Extracted information —

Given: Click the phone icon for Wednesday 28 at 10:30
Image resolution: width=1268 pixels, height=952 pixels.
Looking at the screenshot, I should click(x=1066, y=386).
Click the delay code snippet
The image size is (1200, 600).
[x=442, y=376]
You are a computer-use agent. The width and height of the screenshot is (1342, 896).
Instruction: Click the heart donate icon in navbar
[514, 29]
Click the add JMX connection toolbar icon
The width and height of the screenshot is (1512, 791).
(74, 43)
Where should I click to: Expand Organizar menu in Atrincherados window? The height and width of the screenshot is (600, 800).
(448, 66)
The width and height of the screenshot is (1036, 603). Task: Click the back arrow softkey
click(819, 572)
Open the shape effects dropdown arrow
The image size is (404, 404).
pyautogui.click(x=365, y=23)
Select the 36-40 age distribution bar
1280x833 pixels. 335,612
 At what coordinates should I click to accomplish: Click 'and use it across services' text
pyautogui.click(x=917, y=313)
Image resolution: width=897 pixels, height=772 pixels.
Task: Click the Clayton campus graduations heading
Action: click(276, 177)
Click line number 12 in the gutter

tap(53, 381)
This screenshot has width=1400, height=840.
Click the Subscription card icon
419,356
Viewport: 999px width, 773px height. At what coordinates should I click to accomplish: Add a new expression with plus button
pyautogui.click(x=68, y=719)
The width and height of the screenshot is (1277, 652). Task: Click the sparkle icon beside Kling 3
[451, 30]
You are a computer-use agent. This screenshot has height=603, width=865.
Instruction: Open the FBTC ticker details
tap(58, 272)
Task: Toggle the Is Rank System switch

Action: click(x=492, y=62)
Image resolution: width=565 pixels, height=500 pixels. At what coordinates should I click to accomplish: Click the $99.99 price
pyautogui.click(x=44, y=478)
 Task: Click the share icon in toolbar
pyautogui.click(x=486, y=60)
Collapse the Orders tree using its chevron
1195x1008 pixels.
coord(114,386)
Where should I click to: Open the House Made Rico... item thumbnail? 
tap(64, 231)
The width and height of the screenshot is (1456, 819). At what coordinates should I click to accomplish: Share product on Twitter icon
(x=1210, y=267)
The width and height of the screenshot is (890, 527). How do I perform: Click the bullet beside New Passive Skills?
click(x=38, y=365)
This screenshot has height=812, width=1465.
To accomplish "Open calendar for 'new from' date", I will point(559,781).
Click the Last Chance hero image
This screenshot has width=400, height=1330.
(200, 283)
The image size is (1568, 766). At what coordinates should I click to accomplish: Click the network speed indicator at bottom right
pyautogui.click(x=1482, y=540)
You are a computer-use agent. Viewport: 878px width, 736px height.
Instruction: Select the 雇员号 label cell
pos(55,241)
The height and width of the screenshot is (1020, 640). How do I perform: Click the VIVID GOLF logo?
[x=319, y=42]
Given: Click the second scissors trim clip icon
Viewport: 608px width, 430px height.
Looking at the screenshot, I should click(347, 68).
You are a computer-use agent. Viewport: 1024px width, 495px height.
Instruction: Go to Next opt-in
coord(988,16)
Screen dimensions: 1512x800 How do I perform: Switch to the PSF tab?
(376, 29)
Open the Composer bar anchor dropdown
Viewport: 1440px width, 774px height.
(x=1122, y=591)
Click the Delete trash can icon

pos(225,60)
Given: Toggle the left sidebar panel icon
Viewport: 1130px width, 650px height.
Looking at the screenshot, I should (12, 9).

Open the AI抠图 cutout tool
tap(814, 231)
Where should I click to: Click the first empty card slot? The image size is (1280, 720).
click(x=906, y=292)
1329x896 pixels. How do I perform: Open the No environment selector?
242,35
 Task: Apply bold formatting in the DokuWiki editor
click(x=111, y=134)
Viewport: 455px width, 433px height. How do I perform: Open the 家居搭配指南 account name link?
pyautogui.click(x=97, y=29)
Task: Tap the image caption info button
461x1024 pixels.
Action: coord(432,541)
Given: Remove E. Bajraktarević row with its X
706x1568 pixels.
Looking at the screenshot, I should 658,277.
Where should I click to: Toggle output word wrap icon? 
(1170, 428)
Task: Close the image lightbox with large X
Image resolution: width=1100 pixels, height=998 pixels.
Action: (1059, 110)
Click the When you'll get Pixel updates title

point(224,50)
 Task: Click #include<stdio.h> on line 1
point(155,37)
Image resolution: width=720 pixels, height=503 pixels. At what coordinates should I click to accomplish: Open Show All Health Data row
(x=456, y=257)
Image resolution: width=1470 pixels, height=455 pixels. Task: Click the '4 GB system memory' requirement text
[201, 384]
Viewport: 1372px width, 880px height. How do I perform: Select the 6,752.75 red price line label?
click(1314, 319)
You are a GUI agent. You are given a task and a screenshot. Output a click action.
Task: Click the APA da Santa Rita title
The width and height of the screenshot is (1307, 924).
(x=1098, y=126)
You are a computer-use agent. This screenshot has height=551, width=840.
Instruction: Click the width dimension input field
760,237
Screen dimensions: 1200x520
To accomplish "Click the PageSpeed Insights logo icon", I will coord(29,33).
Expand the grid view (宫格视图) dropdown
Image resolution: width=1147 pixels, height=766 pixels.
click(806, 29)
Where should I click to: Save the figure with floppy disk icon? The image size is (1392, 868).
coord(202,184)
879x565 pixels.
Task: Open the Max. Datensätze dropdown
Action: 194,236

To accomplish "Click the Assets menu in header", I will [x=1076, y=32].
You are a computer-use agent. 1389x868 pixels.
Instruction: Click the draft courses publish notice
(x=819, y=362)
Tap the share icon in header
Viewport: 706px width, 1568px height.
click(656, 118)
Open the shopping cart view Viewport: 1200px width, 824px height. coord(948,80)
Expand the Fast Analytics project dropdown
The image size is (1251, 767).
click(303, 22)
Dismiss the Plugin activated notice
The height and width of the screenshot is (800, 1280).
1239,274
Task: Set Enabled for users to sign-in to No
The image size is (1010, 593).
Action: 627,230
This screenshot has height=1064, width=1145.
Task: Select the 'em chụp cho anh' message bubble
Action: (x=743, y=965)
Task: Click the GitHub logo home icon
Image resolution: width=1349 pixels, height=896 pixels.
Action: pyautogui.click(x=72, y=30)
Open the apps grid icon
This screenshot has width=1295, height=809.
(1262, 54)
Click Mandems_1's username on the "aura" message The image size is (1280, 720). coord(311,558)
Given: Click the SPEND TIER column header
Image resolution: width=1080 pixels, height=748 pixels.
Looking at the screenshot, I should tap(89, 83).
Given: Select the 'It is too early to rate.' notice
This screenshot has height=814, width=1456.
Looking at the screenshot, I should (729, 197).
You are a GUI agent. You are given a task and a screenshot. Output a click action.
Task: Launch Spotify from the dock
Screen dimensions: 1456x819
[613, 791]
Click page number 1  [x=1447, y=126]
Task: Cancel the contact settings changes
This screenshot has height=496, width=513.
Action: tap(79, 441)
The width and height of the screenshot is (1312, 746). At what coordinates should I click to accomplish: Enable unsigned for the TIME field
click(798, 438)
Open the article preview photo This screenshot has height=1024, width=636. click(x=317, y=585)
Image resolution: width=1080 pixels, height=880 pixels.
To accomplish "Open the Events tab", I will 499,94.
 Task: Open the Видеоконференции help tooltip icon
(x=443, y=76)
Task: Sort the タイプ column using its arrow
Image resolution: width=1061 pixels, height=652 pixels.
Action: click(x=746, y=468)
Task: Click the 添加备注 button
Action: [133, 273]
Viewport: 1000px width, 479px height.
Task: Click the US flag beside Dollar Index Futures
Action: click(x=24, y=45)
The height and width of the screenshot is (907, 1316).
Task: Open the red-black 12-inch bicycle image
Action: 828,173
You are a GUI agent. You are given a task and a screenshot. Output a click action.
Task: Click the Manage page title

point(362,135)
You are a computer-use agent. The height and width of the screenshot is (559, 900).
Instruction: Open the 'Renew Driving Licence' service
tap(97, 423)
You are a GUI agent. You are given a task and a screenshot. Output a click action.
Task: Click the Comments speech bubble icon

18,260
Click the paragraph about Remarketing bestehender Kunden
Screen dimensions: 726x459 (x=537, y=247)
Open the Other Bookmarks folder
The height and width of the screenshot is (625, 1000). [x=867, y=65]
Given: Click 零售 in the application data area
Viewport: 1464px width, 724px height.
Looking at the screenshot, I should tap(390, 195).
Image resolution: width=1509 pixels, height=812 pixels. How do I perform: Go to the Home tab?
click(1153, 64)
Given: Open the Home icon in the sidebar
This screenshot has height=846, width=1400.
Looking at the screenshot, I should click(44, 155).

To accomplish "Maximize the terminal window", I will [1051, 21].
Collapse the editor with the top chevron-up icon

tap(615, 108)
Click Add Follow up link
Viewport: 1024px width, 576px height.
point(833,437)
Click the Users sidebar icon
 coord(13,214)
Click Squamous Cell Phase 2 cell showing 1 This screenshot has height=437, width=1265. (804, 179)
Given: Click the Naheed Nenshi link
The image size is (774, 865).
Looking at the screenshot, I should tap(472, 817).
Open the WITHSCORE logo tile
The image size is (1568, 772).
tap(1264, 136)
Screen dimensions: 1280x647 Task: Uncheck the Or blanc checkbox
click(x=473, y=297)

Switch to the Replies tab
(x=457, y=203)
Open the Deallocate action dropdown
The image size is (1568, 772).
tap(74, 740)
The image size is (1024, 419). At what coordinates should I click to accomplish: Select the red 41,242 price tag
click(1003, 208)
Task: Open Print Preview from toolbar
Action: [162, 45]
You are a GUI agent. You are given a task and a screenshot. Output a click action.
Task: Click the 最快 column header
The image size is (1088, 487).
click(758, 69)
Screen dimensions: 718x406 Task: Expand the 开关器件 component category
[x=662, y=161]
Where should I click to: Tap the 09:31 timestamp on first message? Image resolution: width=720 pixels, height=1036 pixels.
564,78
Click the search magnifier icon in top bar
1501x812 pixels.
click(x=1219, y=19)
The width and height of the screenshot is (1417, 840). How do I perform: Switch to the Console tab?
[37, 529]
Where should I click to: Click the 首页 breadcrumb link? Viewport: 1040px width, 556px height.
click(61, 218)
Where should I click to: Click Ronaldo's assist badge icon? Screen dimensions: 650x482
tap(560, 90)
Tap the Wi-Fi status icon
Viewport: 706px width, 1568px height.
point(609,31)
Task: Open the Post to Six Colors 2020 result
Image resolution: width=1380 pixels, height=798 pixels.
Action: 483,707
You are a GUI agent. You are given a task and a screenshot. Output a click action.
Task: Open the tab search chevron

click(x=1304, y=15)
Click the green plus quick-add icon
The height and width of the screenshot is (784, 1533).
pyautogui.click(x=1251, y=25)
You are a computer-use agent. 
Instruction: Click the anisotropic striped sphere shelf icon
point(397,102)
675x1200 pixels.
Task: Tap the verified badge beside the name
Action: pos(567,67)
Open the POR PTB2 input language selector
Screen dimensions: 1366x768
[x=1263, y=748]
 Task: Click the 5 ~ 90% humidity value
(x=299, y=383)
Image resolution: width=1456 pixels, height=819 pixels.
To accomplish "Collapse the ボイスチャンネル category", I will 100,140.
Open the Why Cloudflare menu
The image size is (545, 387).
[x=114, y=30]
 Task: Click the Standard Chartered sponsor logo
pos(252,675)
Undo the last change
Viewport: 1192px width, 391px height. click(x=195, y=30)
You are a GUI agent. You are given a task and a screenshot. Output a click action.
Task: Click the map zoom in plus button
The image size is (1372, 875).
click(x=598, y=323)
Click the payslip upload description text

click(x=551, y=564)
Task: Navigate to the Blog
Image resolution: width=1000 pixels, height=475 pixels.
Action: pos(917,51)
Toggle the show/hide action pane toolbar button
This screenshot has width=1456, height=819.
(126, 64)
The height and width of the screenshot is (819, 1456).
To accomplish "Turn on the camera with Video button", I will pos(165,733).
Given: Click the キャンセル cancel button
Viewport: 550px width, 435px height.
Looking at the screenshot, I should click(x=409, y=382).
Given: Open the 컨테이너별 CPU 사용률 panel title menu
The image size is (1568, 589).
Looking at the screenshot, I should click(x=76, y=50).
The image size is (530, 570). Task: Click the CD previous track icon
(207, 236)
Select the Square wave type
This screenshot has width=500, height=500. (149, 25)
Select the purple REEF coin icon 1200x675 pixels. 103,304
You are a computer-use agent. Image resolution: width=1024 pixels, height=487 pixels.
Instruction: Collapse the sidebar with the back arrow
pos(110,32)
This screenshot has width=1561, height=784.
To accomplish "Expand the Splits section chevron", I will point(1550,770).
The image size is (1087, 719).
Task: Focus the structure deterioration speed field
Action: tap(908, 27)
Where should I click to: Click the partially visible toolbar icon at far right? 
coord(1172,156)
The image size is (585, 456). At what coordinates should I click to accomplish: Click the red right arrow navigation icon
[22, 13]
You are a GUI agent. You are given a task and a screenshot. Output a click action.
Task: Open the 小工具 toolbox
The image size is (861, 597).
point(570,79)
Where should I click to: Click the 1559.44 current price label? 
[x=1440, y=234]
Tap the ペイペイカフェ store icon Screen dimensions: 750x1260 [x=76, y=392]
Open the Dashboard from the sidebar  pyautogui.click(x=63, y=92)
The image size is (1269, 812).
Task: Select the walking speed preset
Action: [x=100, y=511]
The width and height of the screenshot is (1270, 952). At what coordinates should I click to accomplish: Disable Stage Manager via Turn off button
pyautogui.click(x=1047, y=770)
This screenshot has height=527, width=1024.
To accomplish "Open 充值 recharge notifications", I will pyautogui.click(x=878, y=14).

Task to complete — Output the part of the listing that opens with the line containing "Given: Remove E. Bajraktarević row with its X" and closes with the line containing "will [x=1076, y=32].", reproducing those lines exactly as they appear.

The response —
Given: Remove E. Bajraktarević row with its X
706x1568 pixels.
Looking at the screenshot, I should 658,277.
Where should I click to: Toggle output word wrap icon? 
(1170, 428)
Task: Close the image lightbox with large X
Image resolution: width=1100 pixels, height=998 pixels.
Action: (1059, 110)
Click the When you'll get Pixel updates title

point(224,50)
 Task: Click #include<stdio.h> on line 1
point(155,37)
Image resolution: width=720 pixels, height=503 pixels. At what coordinates should I click to accomplish: Open Show All Health Data row
(x=456, y=257)
Image resolution: width=1470 pixels, height=455 pixels. Task: Click the '4 GB system memory' requirement text
[201, 384]
Viewport: 1372px width, 880px height. How do I perform: Select the 6,752.75 red price line label?
click(1314, 319)
You are a GUI agent. You are given a task and a screenshot. Output a click action.
Task: Click the APA da Santa Rita title
The width and height of the screenshot is (1307, 924).
(x=1098, y=126)
You are a computer-use agent. This screenshot has height=551, width=840.
Instruction: Click the width dimension input field
760,237
Screen dimensions: 1200x520
To accomplish "Click the PageSpeed Insights logo icon", I will coord(29,33).
Expand the grid view (宫格视图) dropdown
Image resolution: width=1147 pixels, height=766 pixels.
click(806, 29)
Where should I click to: Save the figure with floppy disk icon? The image size is (1392, 868).
coord(202,184)
879x565 pixels.
Task: Open the Max. Datensätze dropdown
Action: 194,236

To accomplish "Click the Assets menu in header", I will [x=1076, y=32].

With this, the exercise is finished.